* **REQUIRED ACTIONS**:
**1)** In the Schiaparelli article below, how heavy is the probe?
**2)** Please reproduce the Schiaparelli article below from "17 Oct 2016" to "the Red Planet.", switching "Red Planet" to "fourth planet".
**3)** Resume the Schiaparelli article below, picking up after its final sentence.

* **TEXT SECTION**:
Mars set to welcome new robot citizen as Schiaparelli starts descent

17 Oct 2016

Illustration of Schiaparelli’s descent. Image: ESA/ATG medialab

ESA’s Mars probe, Schiaparelli, has successfully separated from its mothership just outside the Red Planet’s atmosphere, with plans to land on Wednesday (19 October) still on track.

Mars is due yet another robot this week after Schiaparelli was successfully dispatched from ESA’s Trace Gas Orbiter and made a beeline for the Red Planet.

With the ExoMars mission brief to investigate the Martian environment and to demonstrate new technologies paving the way for future Mars sample return missions, Schiaparelli will be the first ESA spacecraft to touch down on the fourth rock from the Sun since the doomed Beagle 2 in 2003.

Schiaparelli

ESA lost all communications with Beagle 2 during its descent to Mars, with its location only discovered in 2015 when when new photos from an orbiter showed that it had reached the surface, but did not fully deploy and start communicating.

Hopes are high that Schiaparelli won’t suffer the same fate.

The 577kg probe separated from the Trace Gas Orbiter on Sunday (16 October), some 170m km across space.

It is now on a direct path to intercept the top of the Red Planet’s atmosphere on Wednesday. Schiaparelli is afforded just six minutes for its final slowdown from its current 21,000kph entry speed to ensure a “soft landing”.

ESA has no control over Schiaparelli’s descent now, with everything automated. As for the Trace Gas Orbiter, ESA performed a successful engine burn to deviate its path and avoid it following in after Schiaparelli.

* **DATASET EXCERPT**:
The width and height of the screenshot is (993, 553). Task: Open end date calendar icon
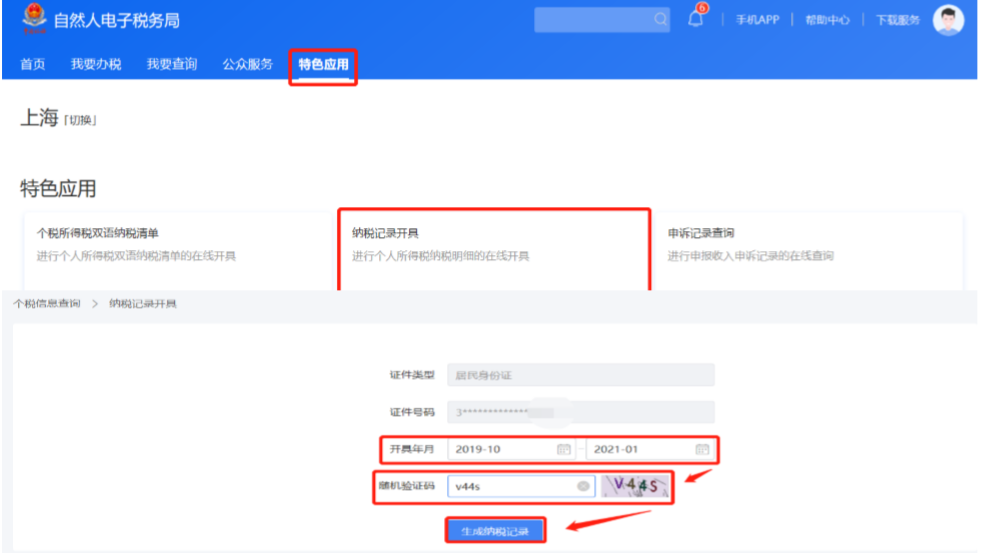702,449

* **EXERCISE RESPONSES**:
**1)** 577kg

**2)**
17 Oct 2016

Illustration of Schiaparelli’s descent. Image: ESA/ATG medialab

ESA’s Mars probe, Schiaparelli, has successfully separated from its mothership just outside the fourth planet’s atmosphere, with plans to land on Wednesday (19 October) still on track.

Mars is due yet another robot this week after Schiaparelli was successfully dispatched from ESA’s Trace Gas Orbiter and made a beeline for the fourth planet.

**3)**
“The burn went as planned,” said Micha Schmidt, deputy flight director for the mission. “Trace Gas Orbiter [is] in good shape and on track for [its] next big event: orbit insertion.”

A full-scale model of Schiaparelli. Image: ESA–S. Muirhead

A full-scale model of Schiaparelli. Image: ESA–S. Muirhead

All part of the ExoMars mission, Schiaparelli’s touchdown may appear to be the showpiece but it’s actually the Trace Gas Orbiter that’s the real star.

It will be relocated in the Martian atmosphere where it will perform detailed analysis of the planet’s composition, particularly looking for evidence of gases of possible biological importance, such as methane and its degradation products.

Its four scientific instruments will then spend the next five years – until 2022 – investigating where exactly the location and nature of sources that produce these gases is.

Schiaparelli’s main focus is the landing, which is when most of its scientific readings will be generated. This will supply ESA with valuable information ahead of its next rover mission in 2018.